Your assignment: Each line in the records that mentions the word "rating" needs to be listed.

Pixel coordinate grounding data
==========
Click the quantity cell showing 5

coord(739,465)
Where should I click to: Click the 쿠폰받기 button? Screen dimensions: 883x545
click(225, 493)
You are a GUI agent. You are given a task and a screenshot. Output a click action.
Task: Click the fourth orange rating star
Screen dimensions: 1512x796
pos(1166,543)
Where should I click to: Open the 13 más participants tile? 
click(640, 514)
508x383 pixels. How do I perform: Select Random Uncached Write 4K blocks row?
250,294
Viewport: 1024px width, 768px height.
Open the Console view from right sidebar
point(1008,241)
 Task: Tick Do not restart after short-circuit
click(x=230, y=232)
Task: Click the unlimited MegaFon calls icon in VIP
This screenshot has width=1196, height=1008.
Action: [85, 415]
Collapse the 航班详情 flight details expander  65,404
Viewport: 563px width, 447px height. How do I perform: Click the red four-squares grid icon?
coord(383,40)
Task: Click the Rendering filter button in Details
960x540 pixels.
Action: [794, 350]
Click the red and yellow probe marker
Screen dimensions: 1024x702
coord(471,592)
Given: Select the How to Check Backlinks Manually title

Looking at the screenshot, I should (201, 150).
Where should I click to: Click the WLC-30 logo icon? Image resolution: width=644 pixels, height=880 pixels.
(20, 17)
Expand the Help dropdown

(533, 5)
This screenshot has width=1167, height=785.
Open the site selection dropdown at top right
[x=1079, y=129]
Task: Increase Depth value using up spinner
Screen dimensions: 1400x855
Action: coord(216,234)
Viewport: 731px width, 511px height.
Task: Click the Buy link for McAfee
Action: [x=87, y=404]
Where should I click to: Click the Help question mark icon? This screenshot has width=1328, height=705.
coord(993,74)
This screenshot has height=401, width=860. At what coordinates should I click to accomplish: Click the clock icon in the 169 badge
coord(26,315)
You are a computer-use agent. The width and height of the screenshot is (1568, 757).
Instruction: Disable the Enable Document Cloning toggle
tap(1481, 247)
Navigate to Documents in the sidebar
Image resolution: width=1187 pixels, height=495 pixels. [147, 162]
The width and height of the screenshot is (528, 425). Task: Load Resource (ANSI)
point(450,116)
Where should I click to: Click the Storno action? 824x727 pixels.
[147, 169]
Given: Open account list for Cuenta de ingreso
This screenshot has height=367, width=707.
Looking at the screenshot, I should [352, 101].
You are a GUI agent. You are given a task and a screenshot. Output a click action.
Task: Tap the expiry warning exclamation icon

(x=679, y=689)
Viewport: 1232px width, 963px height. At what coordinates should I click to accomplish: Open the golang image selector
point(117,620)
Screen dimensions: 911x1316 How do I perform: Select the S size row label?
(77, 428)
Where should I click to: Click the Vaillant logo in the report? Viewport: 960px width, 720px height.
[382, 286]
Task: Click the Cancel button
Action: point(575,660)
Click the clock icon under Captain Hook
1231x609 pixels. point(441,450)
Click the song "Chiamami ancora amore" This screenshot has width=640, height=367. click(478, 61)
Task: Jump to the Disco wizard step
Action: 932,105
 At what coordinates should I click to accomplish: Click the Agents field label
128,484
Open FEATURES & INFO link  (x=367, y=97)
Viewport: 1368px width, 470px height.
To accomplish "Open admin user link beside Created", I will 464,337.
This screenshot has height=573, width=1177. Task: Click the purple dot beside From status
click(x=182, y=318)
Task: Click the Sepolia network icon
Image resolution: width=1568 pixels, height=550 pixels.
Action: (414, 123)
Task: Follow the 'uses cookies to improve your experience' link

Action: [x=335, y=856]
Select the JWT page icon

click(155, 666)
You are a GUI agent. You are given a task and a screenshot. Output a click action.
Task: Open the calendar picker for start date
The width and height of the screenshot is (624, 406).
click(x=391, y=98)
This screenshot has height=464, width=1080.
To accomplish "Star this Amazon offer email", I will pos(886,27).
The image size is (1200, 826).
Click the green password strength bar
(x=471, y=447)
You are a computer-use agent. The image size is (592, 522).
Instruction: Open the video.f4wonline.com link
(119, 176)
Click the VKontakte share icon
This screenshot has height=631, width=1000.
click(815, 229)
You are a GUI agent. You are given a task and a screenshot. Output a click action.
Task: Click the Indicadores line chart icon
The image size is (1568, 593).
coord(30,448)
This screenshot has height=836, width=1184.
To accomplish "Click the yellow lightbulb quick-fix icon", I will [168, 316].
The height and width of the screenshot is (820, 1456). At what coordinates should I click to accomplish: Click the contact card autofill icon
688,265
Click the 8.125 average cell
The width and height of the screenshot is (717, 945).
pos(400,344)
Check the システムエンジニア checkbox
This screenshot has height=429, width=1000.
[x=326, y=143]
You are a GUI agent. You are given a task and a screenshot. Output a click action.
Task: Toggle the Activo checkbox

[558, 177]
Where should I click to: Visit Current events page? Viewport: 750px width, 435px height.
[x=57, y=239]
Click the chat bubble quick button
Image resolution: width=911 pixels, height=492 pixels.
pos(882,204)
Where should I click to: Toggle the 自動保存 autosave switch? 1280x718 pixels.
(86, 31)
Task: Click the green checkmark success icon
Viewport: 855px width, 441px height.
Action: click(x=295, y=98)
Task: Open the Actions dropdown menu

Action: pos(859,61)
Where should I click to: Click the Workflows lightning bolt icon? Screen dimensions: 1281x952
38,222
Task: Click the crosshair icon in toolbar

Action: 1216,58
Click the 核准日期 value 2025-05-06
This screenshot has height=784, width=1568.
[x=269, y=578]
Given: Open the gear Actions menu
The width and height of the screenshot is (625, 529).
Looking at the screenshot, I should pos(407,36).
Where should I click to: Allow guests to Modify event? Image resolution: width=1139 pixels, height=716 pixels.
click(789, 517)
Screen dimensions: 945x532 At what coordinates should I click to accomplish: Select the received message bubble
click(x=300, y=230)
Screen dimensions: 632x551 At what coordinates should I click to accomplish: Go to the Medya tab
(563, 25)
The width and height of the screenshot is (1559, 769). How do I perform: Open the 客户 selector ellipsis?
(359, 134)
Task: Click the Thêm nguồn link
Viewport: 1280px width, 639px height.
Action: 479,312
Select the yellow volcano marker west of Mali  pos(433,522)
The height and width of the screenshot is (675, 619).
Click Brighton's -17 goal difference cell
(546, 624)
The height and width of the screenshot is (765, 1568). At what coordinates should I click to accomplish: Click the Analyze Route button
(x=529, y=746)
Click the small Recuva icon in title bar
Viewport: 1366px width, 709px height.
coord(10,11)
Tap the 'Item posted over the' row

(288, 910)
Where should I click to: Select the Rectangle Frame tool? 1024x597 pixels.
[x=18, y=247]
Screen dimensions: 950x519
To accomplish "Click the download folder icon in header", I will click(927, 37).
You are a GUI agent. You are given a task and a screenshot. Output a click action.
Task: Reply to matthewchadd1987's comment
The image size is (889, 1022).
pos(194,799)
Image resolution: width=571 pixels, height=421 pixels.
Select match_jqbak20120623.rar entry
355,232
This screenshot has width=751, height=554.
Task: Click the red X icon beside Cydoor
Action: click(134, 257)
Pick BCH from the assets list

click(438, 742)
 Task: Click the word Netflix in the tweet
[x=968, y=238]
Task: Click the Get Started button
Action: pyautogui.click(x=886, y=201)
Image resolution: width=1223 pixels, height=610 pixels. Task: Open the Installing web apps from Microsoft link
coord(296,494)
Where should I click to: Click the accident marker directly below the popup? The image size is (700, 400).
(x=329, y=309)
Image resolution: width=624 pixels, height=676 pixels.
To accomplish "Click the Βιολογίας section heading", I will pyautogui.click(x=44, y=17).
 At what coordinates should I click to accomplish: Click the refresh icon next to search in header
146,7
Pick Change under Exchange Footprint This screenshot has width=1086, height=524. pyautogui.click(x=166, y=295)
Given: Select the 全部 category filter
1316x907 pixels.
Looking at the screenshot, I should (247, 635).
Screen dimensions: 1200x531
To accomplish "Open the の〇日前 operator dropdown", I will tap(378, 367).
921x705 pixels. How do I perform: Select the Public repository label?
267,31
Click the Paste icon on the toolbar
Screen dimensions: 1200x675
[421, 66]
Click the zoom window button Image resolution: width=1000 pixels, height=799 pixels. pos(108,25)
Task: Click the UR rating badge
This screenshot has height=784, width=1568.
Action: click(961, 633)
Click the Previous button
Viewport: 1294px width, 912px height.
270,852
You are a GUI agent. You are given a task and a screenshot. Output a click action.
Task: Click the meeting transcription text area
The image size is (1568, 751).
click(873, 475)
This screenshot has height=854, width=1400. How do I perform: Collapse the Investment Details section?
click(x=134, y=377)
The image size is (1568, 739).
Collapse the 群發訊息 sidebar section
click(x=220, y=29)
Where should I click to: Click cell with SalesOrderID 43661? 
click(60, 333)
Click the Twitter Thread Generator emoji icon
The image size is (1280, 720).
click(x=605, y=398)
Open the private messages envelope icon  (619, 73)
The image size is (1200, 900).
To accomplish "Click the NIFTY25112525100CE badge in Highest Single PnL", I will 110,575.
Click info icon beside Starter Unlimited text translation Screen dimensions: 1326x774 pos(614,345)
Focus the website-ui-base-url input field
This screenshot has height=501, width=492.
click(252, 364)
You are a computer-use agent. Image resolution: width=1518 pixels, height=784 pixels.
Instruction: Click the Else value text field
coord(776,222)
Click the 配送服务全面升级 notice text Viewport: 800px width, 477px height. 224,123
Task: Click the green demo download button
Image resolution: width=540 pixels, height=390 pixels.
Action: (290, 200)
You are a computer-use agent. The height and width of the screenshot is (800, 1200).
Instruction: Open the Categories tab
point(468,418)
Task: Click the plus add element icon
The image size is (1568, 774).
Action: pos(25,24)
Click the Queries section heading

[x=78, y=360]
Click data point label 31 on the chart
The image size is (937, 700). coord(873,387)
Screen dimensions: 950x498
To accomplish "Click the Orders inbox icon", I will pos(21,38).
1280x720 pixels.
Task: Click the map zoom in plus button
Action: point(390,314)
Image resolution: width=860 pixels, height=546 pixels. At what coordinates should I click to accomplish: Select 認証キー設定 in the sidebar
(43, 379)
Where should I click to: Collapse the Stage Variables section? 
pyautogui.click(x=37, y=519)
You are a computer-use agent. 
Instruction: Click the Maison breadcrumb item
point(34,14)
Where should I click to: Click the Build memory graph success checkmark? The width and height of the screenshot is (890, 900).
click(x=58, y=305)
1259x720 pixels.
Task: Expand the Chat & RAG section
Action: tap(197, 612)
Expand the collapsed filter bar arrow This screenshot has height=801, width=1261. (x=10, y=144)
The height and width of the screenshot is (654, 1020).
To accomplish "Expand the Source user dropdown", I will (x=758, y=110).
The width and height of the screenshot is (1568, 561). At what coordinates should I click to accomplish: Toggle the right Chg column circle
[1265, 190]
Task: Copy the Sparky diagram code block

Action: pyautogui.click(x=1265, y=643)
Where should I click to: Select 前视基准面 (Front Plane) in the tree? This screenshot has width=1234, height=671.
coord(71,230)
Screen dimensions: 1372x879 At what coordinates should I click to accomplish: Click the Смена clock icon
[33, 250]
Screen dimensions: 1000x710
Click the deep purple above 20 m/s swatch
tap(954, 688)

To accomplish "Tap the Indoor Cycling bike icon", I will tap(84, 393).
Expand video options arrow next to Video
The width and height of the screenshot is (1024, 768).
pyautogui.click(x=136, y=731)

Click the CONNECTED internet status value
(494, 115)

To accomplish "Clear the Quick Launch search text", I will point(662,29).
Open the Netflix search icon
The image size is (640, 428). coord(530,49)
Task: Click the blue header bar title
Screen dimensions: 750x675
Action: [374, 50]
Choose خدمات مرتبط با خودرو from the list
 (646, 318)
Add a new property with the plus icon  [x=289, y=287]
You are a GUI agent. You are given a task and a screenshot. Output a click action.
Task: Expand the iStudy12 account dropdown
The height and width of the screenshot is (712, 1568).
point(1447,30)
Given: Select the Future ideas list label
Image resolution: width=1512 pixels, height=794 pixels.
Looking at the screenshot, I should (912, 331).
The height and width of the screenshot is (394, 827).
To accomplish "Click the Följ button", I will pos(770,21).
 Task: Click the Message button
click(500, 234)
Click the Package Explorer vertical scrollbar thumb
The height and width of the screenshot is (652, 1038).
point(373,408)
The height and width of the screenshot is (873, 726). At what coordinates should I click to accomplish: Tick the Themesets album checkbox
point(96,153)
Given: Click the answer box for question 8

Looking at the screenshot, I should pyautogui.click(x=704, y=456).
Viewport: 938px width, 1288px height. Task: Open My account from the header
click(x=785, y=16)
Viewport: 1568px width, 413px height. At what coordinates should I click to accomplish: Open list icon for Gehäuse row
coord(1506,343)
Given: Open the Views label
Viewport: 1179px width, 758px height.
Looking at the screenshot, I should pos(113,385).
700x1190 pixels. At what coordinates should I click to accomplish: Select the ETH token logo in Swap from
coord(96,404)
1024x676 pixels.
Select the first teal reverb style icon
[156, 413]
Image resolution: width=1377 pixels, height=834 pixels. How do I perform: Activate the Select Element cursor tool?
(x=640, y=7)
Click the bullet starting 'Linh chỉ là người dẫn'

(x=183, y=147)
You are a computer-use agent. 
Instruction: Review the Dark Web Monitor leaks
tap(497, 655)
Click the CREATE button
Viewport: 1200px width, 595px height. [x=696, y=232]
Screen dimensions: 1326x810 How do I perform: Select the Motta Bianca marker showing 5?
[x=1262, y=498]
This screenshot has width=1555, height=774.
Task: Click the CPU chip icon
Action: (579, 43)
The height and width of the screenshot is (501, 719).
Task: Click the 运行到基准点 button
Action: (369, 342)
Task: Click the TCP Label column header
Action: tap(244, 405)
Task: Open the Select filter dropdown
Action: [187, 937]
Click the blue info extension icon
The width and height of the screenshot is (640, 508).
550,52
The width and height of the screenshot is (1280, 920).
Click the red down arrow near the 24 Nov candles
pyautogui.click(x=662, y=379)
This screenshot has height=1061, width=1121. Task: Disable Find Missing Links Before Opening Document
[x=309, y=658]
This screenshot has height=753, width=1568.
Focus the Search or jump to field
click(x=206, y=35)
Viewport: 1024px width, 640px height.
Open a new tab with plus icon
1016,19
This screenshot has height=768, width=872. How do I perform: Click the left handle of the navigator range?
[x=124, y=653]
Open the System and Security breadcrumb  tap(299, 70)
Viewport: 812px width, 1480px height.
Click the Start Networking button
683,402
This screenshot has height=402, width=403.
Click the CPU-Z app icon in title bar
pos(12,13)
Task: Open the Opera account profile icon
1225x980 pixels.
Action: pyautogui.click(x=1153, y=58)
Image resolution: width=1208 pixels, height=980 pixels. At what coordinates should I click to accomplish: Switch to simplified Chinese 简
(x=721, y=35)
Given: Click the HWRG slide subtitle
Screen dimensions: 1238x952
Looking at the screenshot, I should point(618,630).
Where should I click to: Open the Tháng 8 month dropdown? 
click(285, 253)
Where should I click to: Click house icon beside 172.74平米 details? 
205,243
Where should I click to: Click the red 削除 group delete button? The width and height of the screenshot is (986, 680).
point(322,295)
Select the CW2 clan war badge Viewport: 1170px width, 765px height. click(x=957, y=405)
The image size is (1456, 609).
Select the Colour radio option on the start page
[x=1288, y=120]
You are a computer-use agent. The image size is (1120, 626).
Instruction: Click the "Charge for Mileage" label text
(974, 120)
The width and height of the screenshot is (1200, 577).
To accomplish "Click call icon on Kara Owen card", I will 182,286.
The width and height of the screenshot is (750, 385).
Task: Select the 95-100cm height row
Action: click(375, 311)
==========
Reply:
Task: Click the fourth orange rating star
Task: Click the UR rating badge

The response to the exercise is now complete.